The minimum wage in St. Louis was set to rise to $11 by January 2018. Missouri Gov. Eric Greitens insists, however, that that plan “will take money out of people’s pockets” and “kill jobs.” The governor has not signed on the law that will lower the minimum wage, but according to Missouri law, as long as the governor does not veto a law, it goes into effect without a signature.
This means a potential cut of 23 percent for a minimum-wage earner’s paycheck. This is a major hit for those who struggle to make ends meet. To put it simply as a St. Louis native, $7.70 is not enough to live on in the city.
As much of the nation experiences increases in minimum wage, the issues that the University of Washington discovered do not seem to outweigh the benefits for workers. The study, which is not yet peer-reviewed, failed to account for large businesses. The omission likely affected the results of the study, which contradicted years of research that found minimum-wage increases are overwhelmingly beneficial to workers and economies.
Because the cost of living in St. Louis does not compare with the rest of Missouri, it does not make sense for the city to follow the state’s standard minimum wage. $7.70 gets a person much further in, say, Joplin than in a bustling metropolis such as St. Louis. Low-wage earners in St. Louis are already suffering financially, the reason for the planned hike in the minimum wage. A $2.30 cut means the suffering will be exacerbated.

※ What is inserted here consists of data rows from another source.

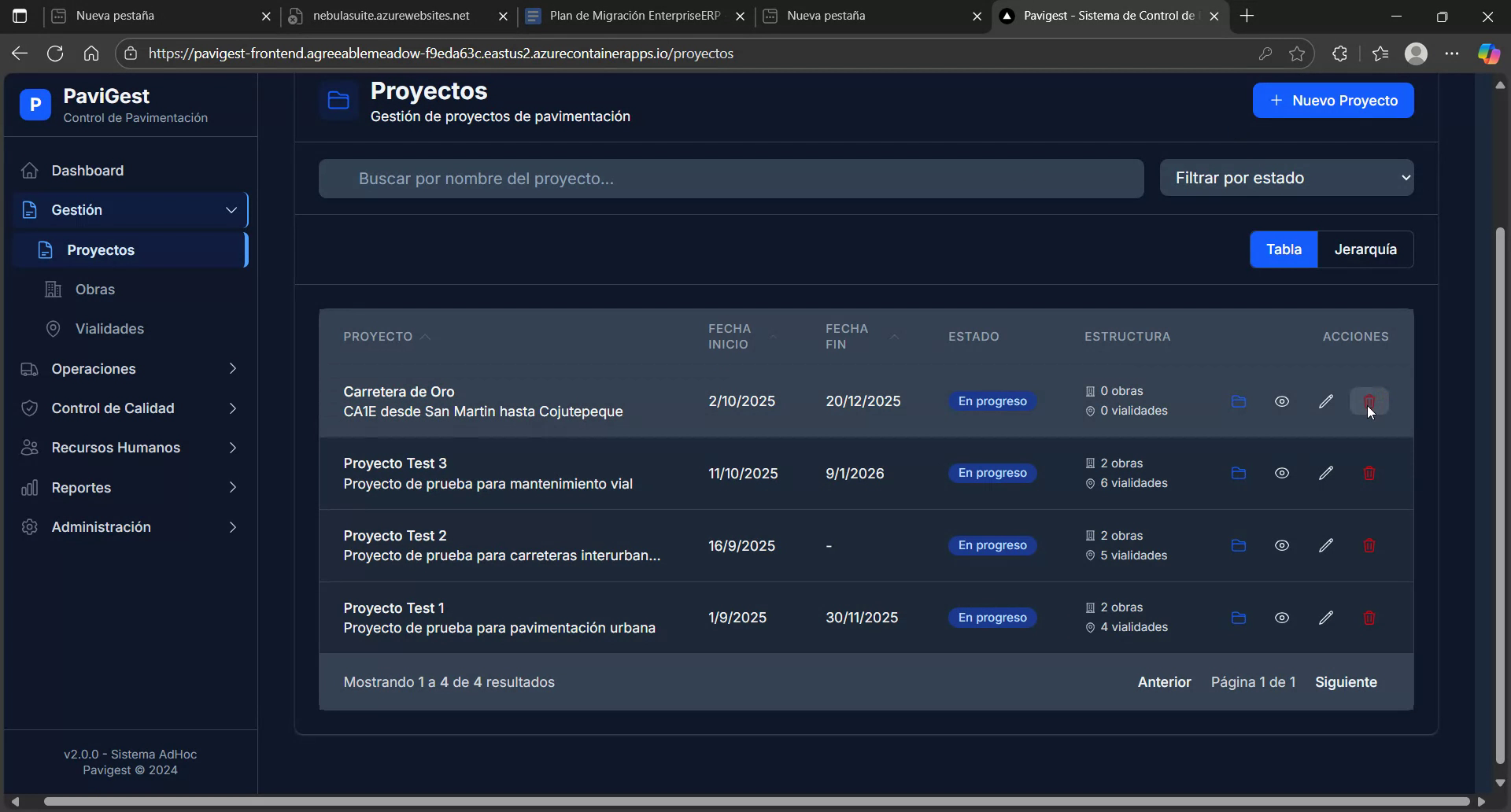
Task: Click the Nuevo Proyecto button
Action: [x=1334, y=100]
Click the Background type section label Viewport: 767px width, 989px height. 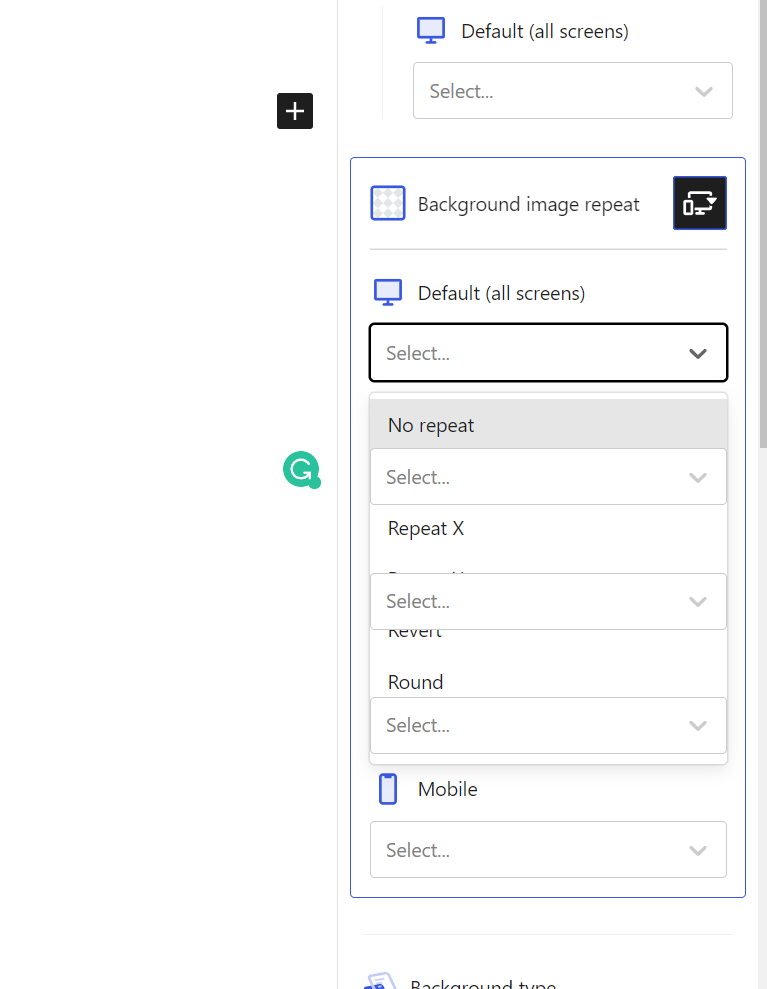click(x=483, y=983)
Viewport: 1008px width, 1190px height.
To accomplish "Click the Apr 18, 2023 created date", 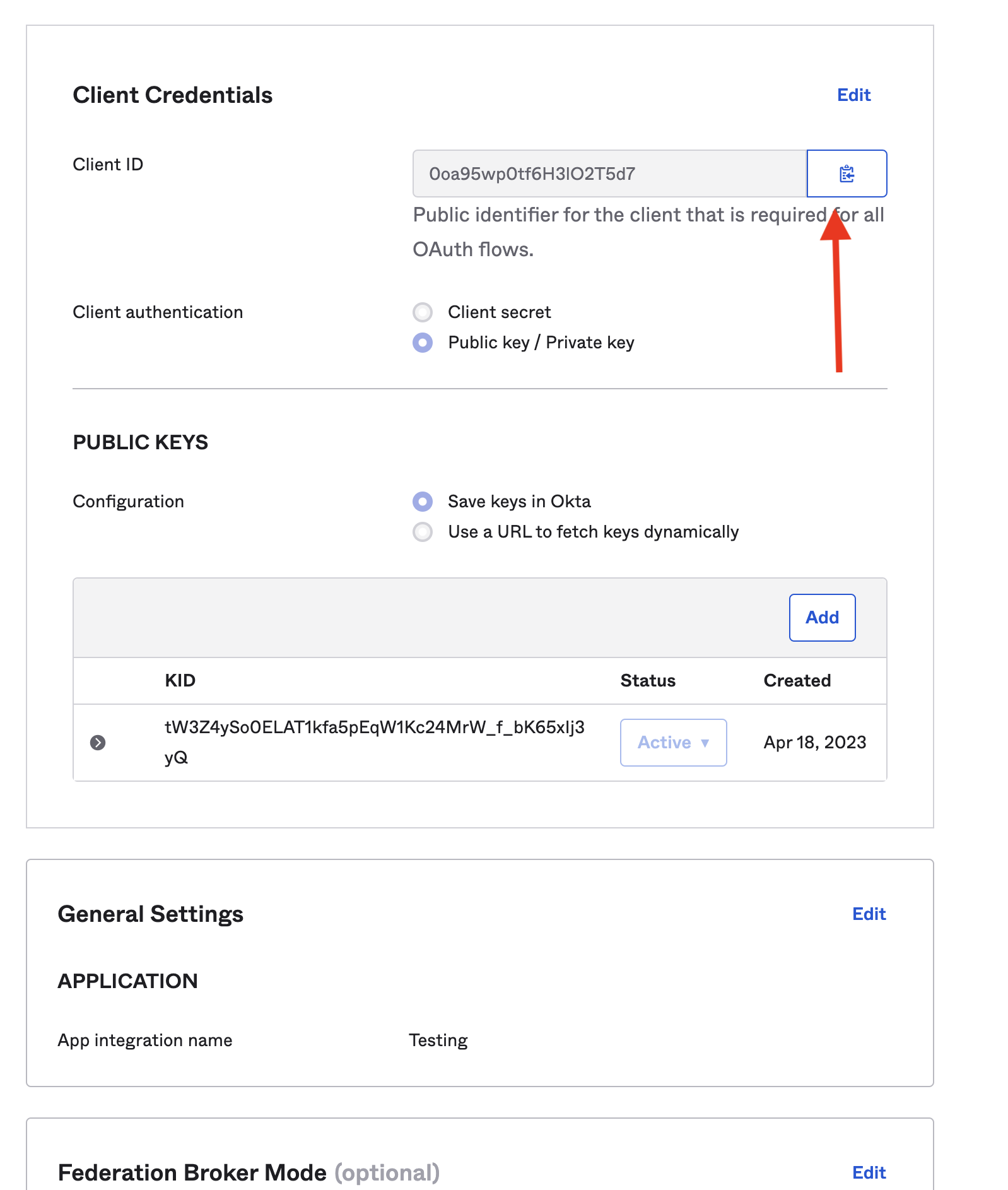I will click(814, 743).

While not every business owner will choose to decrease pay, those who do risk causing severe financial injury to the employees. A city government should have power over a state government to choose its own wage. Otherwise, the consequences are devastating.
For individuals in St. Louis facing a pay cut, a major adjustment in lifestyle is necessary. It is bad news for workers, especially those who are already earning the bare minimum, to see a loss this huge in their paychecks.